- [Exercise objective]: The entries shown next need to be written again word for word.
------ Entries shown ------
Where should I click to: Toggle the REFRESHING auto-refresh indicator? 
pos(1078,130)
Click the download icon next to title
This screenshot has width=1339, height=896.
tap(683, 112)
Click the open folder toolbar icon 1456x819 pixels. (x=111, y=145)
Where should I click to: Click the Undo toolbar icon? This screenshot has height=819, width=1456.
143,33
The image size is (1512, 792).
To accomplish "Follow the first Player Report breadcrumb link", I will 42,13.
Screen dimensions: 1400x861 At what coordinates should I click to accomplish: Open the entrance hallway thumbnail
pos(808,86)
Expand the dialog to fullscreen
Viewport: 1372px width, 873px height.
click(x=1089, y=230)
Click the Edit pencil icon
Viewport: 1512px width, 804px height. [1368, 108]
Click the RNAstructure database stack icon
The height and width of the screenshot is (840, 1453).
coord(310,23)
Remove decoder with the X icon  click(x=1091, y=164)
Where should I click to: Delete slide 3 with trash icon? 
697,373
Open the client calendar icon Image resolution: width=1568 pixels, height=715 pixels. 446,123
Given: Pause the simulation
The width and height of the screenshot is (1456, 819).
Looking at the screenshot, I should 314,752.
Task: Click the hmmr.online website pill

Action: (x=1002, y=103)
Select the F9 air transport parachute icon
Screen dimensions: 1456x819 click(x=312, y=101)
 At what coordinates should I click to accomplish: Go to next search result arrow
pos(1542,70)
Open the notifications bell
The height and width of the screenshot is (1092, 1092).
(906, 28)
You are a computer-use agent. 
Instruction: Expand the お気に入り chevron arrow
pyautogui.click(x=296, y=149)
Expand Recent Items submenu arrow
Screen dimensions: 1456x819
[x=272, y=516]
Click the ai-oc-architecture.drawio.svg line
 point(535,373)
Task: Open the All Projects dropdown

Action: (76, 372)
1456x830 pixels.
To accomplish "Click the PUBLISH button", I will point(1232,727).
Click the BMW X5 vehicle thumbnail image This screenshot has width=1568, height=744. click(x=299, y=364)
------
- [Exercise output]:
Where should I click to: Toggle the REFRESHING auto-refresh indicator? 
pos(1078,130)
Click the download icon next to title
This screenshot has width=1339, height=896.
tap(683, 112)
Click the open folder toolbar icon 1456x819 pixels. (x=111, y=145)
Where should I click to: Click the Undo toolbar icon? This screenshot has height=819, width=1456.
143,33
The image size is (1512, 792).
To accomplish "Follow the first Player Report breadcrumb link", I will 42,13.
Screen dimensions: 1400x861 At what coordinates should I click to accomplish: Open the entrance hallway thumbnail
pos(808,86)
Expand the dialog to fullscreen
Viewport: 1372px width, 873px height.
click(x=1089, y=230)
Click the Edit pencil icon
Viewport: 1512px width, 804px height. [1368, 108]
Click the RNAstructure database stack icon
The height and width of the screenshot is (840, 1453).
coord(310,23)
Remove decoder with the X icon  click(x=1091, y=164)
Where should I click to: Delete slide 3 with trash icon? 
697,373
Open the client calendar icon Image resolution: width=1568 pixels, height=715 pixels. 446,123
Given: Pause the simulation
The width and height of the screenshot is (1456, 819).
Looking at the screenshot, I should 314,752.
Task: Click the hmmr.online website pill

Action: (x=1002, y=103)
Select the F9 air transport parachute icon
Screen dimensions: 1456x819 click(x=312, y=101)
 At what coordinates should I click to accomplish: Go to next search result arrow
pos(1542,70)
Open the notifications bell
The height and width of the screenshot is (1092, 1092).
(906, 28)
You are a computer-use agent. 
Instruction: Expand the お気に入り chevron arrow
pyautogui.click(x=296, y=149)
Expand Recent Items submenu arrow
Screen dimensions: 1456x819
[x=272, y=516]
Click the ai-oc-architecture.drawio.svg line
 point(535,373)
Task: Open the All Projects dropdown

Action: (76, 372)
1456x830 pixels.
To accomplish "Click the PUBLISH button", I will point(1232,727).
Click the BMW X5 vehicle thumbnail image This screenshot has width=1568, height=744. click(x=299, y=364)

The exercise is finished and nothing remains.